11 September 2017 Insurance

Parts of the Lloyd’s Vision 2025 ‘should be reconsidered’

Despite its long history and its distribution prowess, Lloyd’s and the London Market are at a point of a central transformation, said Nick Frankland, CEO of the UK business at Aon Benfield, speaking at a press conference the reinsurance broker held at the Monte Carlo Rendez-Vous yesterday (Sunday September 9).

“Lloyd’s needs to deliver on its targeted operating model: it needs the Aon-led PPL electronic placement platform to be put in place, it needs digitisation of its back office, and it needs these much more quickly than I believe they are currently planned,” said Frankland.

He believes this will help to reduce the market’s high expense ratio of 41 percent, a figure 8 percent higher than the industry average.

Lloyd’s will also need to address its implicit distribution costs, he noted, to ensure that a greater share of net premiums goes towards paying claims and improving profitability.

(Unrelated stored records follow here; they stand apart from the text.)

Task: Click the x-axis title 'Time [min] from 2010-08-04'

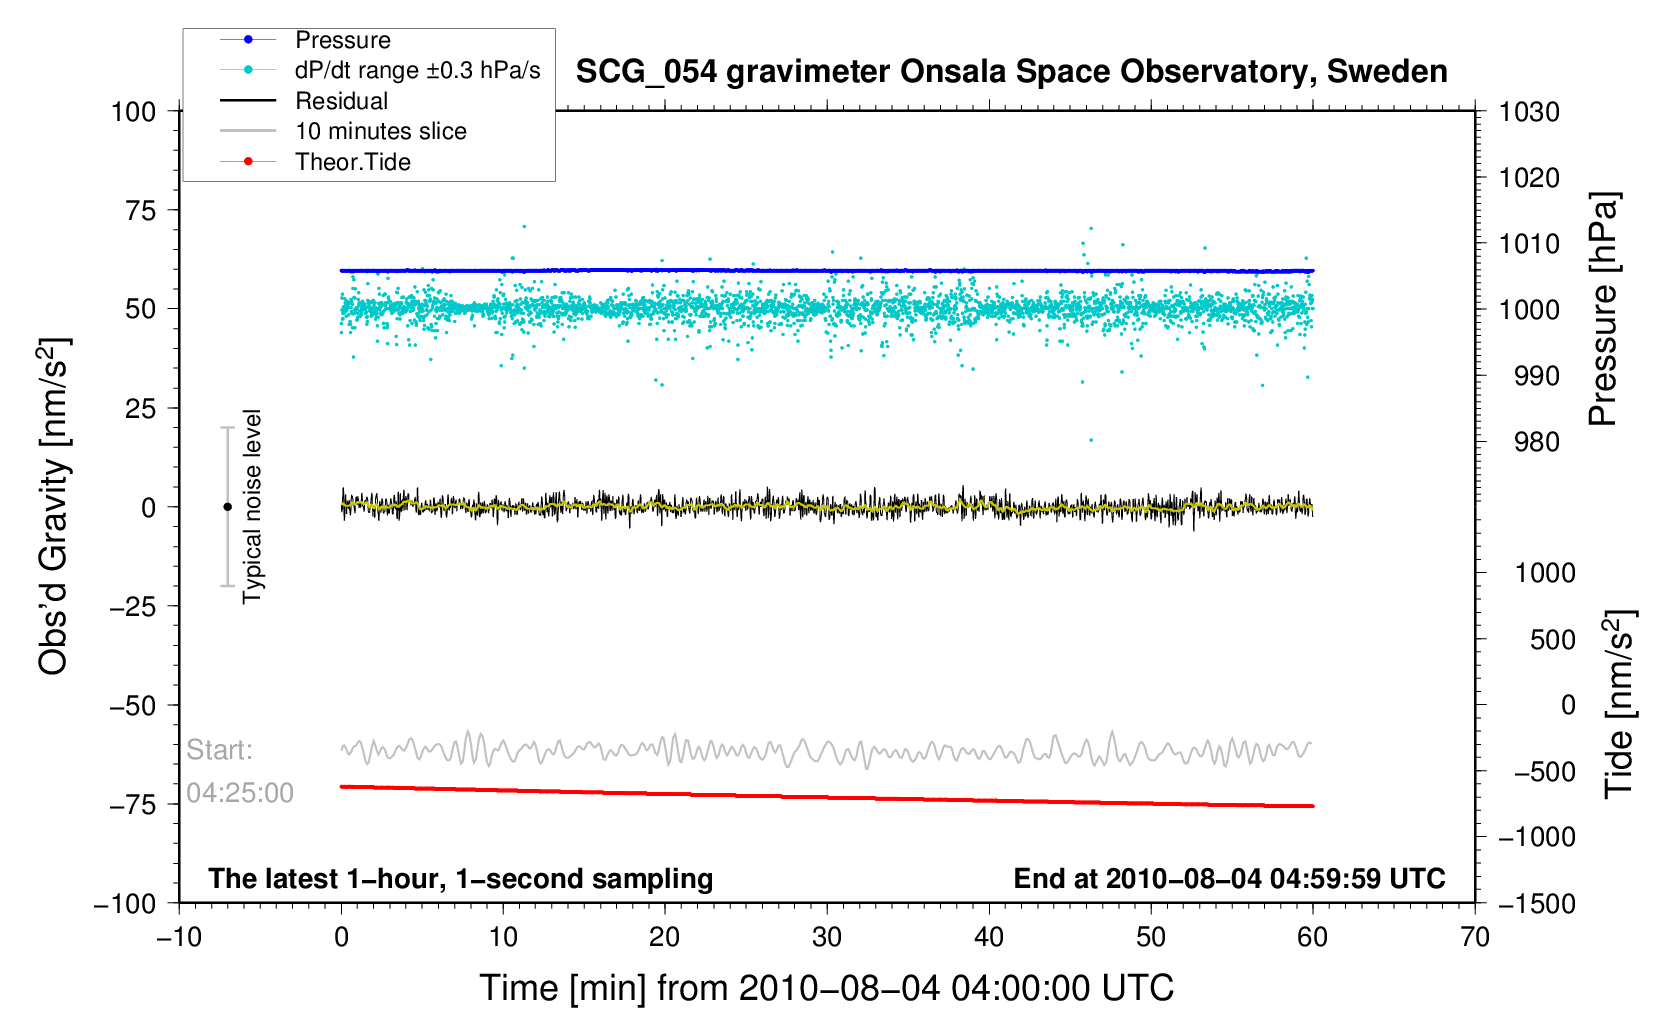Action: (x=826, y=988)
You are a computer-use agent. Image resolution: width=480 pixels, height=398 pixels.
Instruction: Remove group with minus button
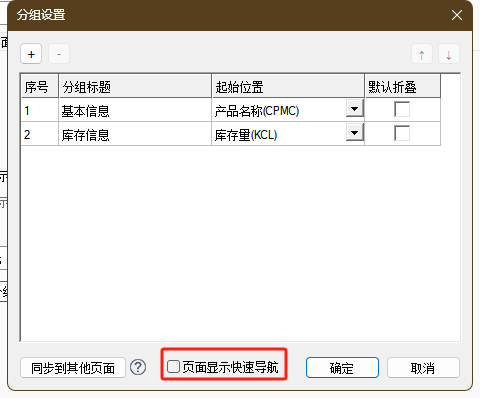click(59, 54)
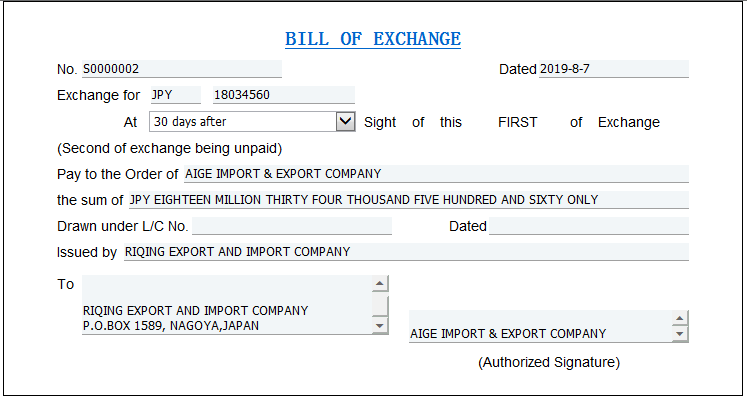This screenshot has height=401, width=747.
Task: Select the Dated field showing 2019-8-7
Action: click(613, 69)
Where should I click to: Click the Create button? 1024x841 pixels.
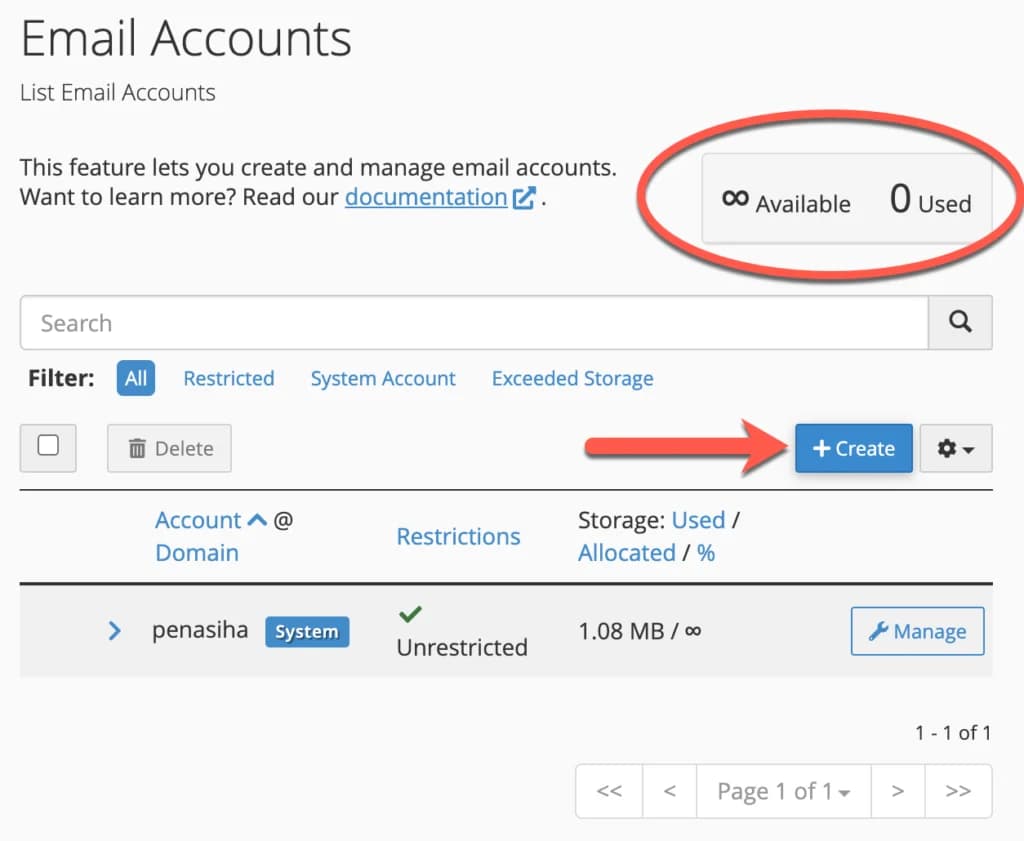853,448
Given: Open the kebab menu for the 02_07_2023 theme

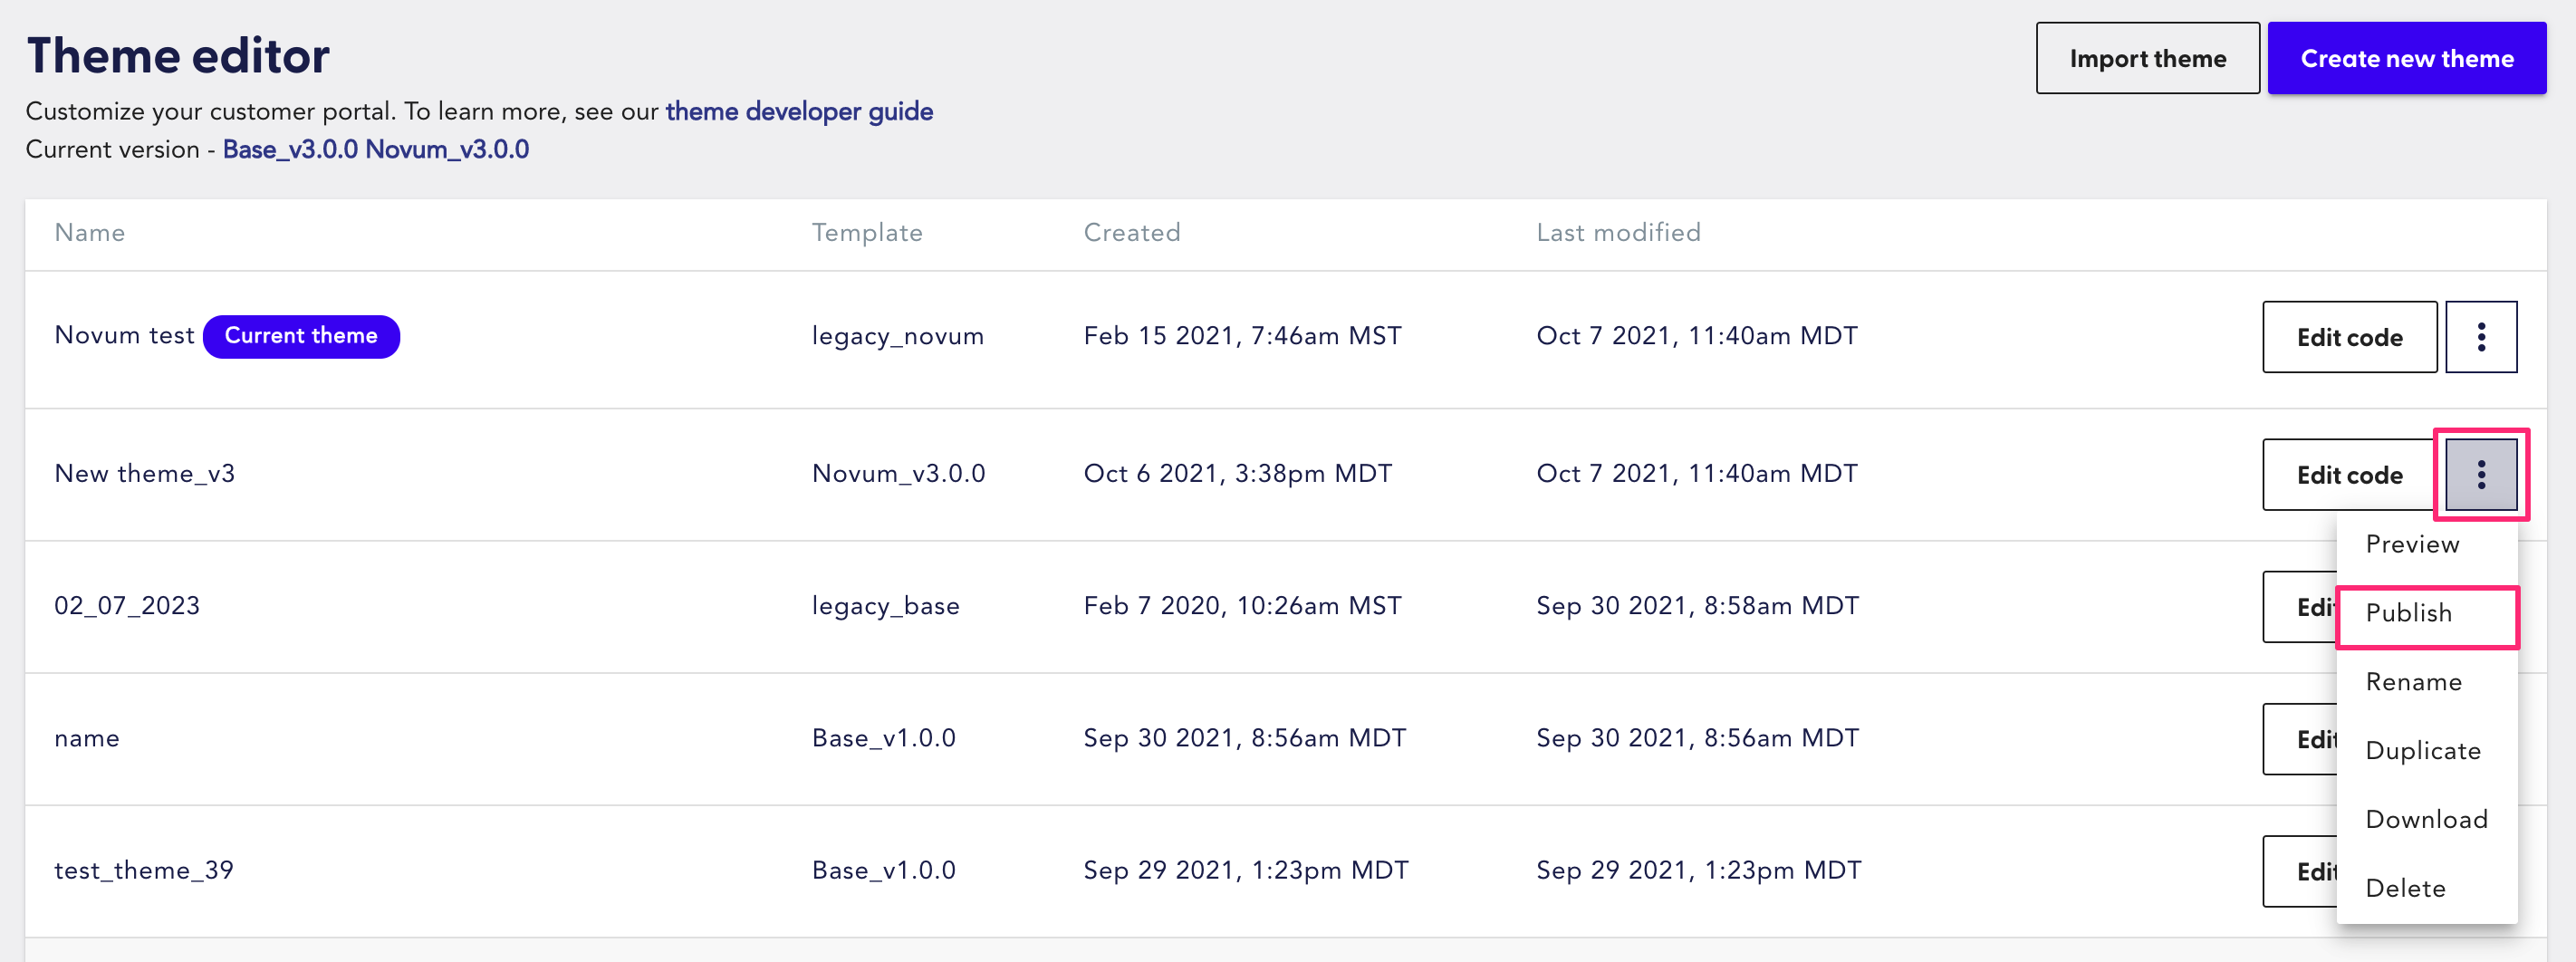Looking at the screenshot, I should pos(2481,607).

Currently that amount is between 40 and 45 percent; Frankland said it should be nearer 60 to 65 percent.

He suggested it may also be time to reconsider parts of Lloyd’s Vision 2025, to focus more on Lloyd’s core franchise, rather than chasing business in overseas markets.

“Now is the time to focus on the hurricane losses and the damage they’ve done, and ensure claims payments are processed as quickly and efficiently as possible, which Lloyd’s has a fantastic history of doing.

“But it also needs to be focused on transformational change and it can’t be distracted by losses, however extreme,” Frankland said.

“It needs to transform to remain relevant and fit for purpose. With departure from the EU still to come, Brexit cannot be allowed to distract from the attraction of trading in London,” he said.

Over the last three years, eight new syndicates have been approved at Lloyd’s, bringing £750 million ($990 million) of new capacity. Frankland suggested this trend will continue into 2018 with more new entities formed.